What you have to do: Copy all of the material below, swapping every "GUI agent" for "screen agent" and leaving everything else the same.

╭─ Recorded data

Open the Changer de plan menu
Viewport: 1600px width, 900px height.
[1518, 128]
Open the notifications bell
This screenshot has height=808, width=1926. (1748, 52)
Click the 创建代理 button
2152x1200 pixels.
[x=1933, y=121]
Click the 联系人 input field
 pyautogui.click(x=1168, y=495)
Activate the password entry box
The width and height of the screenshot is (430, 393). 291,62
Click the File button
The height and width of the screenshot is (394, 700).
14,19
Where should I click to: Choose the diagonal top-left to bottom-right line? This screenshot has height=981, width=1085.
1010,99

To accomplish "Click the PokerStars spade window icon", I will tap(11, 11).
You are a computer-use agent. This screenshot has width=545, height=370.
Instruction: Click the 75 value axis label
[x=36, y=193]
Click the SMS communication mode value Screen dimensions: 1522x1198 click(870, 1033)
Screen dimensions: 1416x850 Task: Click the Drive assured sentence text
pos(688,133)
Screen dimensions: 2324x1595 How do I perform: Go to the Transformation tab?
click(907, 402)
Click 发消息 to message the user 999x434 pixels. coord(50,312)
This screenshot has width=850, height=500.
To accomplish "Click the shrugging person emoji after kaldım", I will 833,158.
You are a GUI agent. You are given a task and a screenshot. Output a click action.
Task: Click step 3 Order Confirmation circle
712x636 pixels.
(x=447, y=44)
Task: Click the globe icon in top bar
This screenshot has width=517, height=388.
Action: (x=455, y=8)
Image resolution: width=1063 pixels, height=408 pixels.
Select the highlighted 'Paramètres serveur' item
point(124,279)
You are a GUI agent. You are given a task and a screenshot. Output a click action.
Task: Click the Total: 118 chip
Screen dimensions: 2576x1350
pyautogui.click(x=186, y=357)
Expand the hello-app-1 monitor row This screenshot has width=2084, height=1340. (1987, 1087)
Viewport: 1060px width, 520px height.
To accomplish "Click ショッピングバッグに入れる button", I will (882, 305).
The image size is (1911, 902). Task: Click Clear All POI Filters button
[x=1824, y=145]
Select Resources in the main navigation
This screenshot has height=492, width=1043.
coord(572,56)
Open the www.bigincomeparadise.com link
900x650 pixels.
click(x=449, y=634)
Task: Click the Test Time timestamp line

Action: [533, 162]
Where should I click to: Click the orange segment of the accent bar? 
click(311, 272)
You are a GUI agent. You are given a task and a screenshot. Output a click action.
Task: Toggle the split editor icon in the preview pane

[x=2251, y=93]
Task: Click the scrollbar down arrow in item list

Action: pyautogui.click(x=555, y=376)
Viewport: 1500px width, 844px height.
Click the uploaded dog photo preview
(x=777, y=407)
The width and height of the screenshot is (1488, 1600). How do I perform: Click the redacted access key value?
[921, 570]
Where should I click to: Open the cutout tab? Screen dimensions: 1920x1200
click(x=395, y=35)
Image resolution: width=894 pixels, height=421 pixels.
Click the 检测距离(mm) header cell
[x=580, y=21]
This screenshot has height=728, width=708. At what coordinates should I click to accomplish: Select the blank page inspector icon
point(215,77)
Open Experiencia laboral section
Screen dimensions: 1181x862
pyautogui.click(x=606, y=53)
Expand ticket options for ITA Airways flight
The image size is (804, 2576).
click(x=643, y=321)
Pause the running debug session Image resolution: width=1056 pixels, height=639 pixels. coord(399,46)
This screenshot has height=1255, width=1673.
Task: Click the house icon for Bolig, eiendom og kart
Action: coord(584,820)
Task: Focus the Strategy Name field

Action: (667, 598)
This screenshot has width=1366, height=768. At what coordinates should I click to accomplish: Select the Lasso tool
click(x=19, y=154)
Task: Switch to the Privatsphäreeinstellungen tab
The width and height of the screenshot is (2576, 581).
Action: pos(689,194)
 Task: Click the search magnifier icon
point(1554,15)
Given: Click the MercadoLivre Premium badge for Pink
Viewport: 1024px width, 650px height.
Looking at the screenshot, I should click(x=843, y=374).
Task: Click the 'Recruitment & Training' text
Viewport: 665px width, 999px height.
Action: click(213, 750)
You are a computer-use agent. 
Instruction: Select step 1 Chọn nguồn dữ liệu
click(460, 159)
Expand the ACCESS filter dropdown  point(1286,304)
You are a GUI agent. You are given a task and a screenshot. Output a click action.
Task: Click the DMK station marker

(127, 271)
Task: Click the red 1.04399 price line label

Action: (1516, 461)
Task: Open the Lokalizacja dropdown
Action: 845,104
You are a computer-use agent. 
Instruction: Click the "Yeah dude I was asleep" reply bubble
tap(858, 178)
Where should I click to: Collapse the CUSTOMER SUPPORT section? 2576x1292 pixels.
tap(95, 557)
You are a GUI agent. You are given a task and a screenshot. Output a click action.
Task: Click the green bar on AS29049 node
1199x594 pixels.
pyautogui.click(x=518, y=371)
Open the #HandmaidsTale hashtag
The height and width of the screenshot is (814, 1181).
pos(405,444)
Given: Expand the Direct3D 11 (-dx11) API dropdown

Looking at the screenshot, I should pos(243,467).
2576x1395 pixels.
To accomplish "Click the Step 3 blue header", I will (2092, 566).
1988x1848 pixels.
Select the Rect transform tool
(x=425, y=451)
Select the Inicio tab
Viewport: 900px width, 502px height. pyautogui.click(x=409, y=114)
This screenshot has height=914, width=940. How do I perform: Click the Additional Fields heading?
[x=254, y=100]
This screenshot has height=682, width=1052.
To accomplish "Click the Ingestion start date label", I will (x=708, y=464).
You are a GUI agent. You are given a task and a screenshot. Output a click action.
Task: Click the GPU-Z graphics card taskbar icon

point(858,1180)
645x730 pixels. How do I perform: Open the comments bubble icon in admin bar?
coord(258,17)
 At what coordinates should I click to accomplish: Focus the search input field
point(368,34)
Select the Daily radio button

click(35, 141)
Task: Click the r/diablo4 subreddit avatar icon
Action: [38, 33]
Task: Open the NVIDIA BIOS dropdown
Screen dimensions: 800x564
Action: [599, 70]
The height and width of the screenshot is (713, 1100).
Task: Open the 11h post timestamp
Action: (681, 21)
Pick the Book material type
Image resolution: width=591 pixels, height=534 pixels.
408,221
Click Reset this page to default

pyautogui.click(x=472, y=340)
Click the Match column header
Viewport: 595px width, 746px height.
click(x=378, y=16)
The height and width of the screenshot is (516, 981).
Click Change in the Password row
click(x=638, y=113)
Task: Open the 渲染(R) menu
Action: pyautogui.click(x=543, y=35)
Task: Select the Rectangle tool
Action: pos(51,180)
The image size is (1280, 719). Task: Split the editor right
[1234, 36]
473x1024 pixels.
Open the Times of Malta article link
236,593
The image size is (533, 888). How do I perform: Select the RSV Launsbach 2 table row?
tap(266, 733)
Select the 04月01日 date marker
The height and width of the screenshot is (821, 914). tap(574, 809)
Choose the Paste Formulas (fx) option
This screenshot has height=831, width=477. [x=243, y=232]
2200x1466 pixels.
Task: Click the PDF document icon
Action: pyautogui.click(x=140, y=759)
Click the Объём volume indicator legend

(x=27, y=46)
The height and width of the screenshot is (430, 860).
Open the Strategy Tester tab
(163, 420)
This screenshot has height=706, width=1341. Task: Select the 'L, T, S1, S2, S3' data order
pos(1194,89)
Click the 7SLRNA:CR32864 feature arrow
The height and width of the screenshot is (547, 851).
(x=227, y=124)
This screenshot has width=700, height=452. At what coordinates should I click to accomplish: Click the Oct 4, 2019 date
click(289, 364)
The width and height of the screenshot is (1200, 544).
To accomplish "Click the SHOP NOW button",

╰─

Written solution:
Open the Changer de plan menu
Viewport: 1600px width, 900px height.
[1518, 128]
Open the notifications bell
This screenshot has height=808, width=1926. (1748, 52)
Click the 创建代理 button
2152x1200 pixels.
[x=1933, y=121]
Click the 联系人 input field
 pyautogui.click(x=1168, y=495)
Activate the password entry box
The width and height of the screenshot is (430, 393). 291,62
Click the File button
The height and width of the screenshot is (394, 700).
14,19
Where should I click to: Choose the diagonal top-left to bottom-right line? This screenshot has height=981, width=1085.
1010,99

To accomplish "Click the PokerStars spade window icon", I will tap(11, 11).
You are a computer-use agent. This screenshot has width=545, height=370.
Instruction: Click the 75 value axis label
[x=36, y=193]
Click the SMS communication mode value Screen dimensions: 1522x1198 click(870, 1033)
Screen dimensions: 1416x850 Task: Click the Drive assured sentence text
pos(688,133)
Screen dimensions: 2324x1595 How do I perform: Go to the Transformation tab?
click(907, 402)
Click 发消息 to message the user 999x434 pixels. coord(50,312)
This screenshot has width=850, height=500.
To accomplish "Click the shrugging person emoji after kaldım", I will 833,158.
You are a screen agent. You are given a task and a screenshot. Output a click action.
Task: Click step 3 Order Confirmation circle
712x636 pixels.
(x=447, y=44)
Task: Click the globe icon in top bar
This screenshot has width=517, height=388.
Action: (x=455, y=8)
Image resolution: width=1063 pixels, height=408 pixels.
Select the highlighted 'Paramètres serveur' item
point(124,279)
You are a screen agent. You are given a task and a screenshot. Output a click action.
Task: Click the Total: 118 chip
Screen dimensions: 2576x1350
pyautogui.click(x=186, y=357)
Expand the hello-app-1 monitor row This screenshot has width=2084, height=1340. (1987, 1087)
Viewport: 1060px width, 520px height.
To accomplish "Click ショッピングバッグに入れる button", I will (882, 305).
The image size is (1911, 902). Task: Click Clear All POI Filters button
[x=1824, y=145]
Select Resources in the main navigation
This screenshot has height=492, width=1043.
coord(572,56)
Open the www.bigincomeparadise.com link
900x650 pixels.
click(x=449, y=634)
Task: Click the Test Time timestamp line

Action: [533, 162]
Where should I click to: Click the orange segment of the accent bar? 
click(311, 272)
You are a screen agent. You are given a task and a screenshot. Output a click action.
Task: Toggle the split editor icon in the preview pane

[x=2251, y=93]
Task: Click the scrollbar down arrow in item list

Action: pyautogui.click(x=555, y=376)
Viewport: 1500px width, 844px height.
Click the uploaded dog photo preview
(x=777, y=407)
The width and height of the screenshot is (1488, 1600). How do I perform: Click the redacted access key value?
[921, 570]
Where should I click to: Open the cutout tab? Screen dimensions: 1920x1200
click(x=395, y=35)
Image resolution: width=894 pixels, height=421 pixels.
Click the 检测距离(mm) header cell
[x=580, y=21]
This screenshot has height=728, width=708. At what coordinates should I click to accomplish: Select the blank page inspector icon
point(215,77)
Open Experiencia laboral section
Screen dimensions: 1181x862
pyautogui.click(x=606, y=53)
Expand ticket options for ITA Airways flight
The image size is (804, 2576).
click(x=643, y=321)
Pause the running debug session Image resolution: width=1056 pixels, height=639 pixels. coord(399,46)
This screenshot has height=1255, width=1673.
Task: Click the house icon for Bolig, eiendom og kart
Action: coord(584,820)
Task: Focus the Strategy Name field

Action: (667, 598)
This screenshot has width=1366, height=768. At what coordinates should I click to accomplish: Select the Lasso tool
click(x=19, y=154)
Task: Switch to the Privatsphäreeinstellungen tab
The width and height of the screenshot is (2576, 581).
Action: pos(689,194)
 Task: Click the search magnifier icon
point(1554,15)
Given: Click the MercadoLivre Premium badge for Pink
Viewport: 1024px width, 650px height.
Looking at the screenshot, I should click(x=843, y=374).
Task: Click the 'Recruitment & Training' text
Viewport: 665px width, 999px height.
Action: click(213, 750)
You are a computer-use agent. 
Instruction: Select step 1 Chọn nguồn dữ liệu
click(460, 159)
Expand the ACCESS filter dropdown  point(1286,304)
You are a screen agent. You are given a task and a screenshot. Output a click action.
Task: Click the DMK station marker

(127, 271)
Task: Click the red 1.04399 price line label

Action: (1516, 461)
Task: Open the Lokalizacja dropdown
Action: 845,104
You are a computer-use agent. 
Instruction: Click the "Yeah dude I was asleep" reply bubble
tap(858, 178)
Where should I click to: Collapse the CUSTOMER SUPPORT section? 2576x1292 pixels.
tap(95, 557)
You are a screen agent. You are given a task and a screenshot. Output a click action.
Task: Click the green bar on AS29049 node
1199x594 pixels.
pyautogui.click(x=518, y=371)
Open the #HandmaidsTale hashtag
The height and width of the screenshot is (814, 1181).
pos(405,444)
Given: Expand the Direct3D 11 (-dx11) API dropdown

Looking at the screenshot, I should pos(243,467).
2576x1395 pixels.
To accomplish "Click the Step 3 blue header", I will (2092, 566).
1988x1848 pixels.
Select the Rect transform tool
(x=425, y=451)
Select the Inicio tab
Viewport: 900px width, 502px height. pyautogui.click(x=409, y=114)
This screenshot has height=914, width=940. How do I perform: Click the Additional Fields heading?
[x=254, y=100]
This screenshot has height=682, width=1052.
To accomplish "Click the Ingestion start date label", I will (x=708, y=464).
You are a screen agent. You are given a task and a screenshot. Output a click action.
Task: Click the GPU-Z graphics card taskbar icon

point(858,1180)
645x730 pixels. How do I perform: Open the comments bubble icon in admin bar?
coord(258,17)
 At what coordinates should I click to accomplish: Focus the search input field
point(368,34)
Select the Daily radio button

click(35, 141)
Task: Click the r/diablo4 subreddit avatar icon
Action: [38, 33]
Task: Open the NVIDIA BIOS dropdown
Screen dimensions: 800x564
Action: [599, 70]
The height and width of the screenshot is (713, 1100).
Task: Open the 11h post timestamp
Action: (681, 21)
Pick the Book material type
Image resolution: width=591 pixels, height=534 pixels.
408,221
Click Reset this page to default

pyautogui.click(x=472, y=340)
Click the Match column header
Viewport: 595px width, 746px height.
click(x=378, y=16)
The height and width of the screenshot is (516, 981).
Click Change in the Password row
click(x=638, y=113)
Task: Open the 渲染(R) menu
Action: pyautogui.click(x=543, y=35)
Task: Select the Rectangle tool
Action: pos(51,180)
The image size is (1280, 719). Task: Split the editor right
[1234, 36]
473x1024 pixels.
Open the Times of Malta article link
236,593
The image size is (533, 888). How do I perform: Select the RSV Launsbach 2 table row?
tap(266, 733)
Select the 04月01日 date marker
The height and width of the screenshot is (821, 914). tap(574, 809)
Choose the Paste Formulas (fx) option
This screenshot has height=831, width=477. [x=243, y=232]
2200x1466 pixels.
Task: Click the PDF document icon
Action: pyautogui.click(x=140, y=759)
Click the Объём volume indicator legend

(x=27, y=46)
The height and width of the screenshot is (430, 860).
Open the Strategy Tester tab
(163, 420)
This screenshot has height=706, width=1341. Task: Select the 'L, T, S1, S2, S3' data order
pos(1194,89)
Click the 7SLRNA:CR32864 feature arrow
The height and width of the screenshot is (547, 851).
(x=227, y=124)
This screenshot has width=700, height=452. At what coordinates should I click to accomplish: Click the Oct 4, 2019 date
click(289, 364)
The width and height of the screenshot is (1200, 544).
To accomplish "Click the SHOP NOW button",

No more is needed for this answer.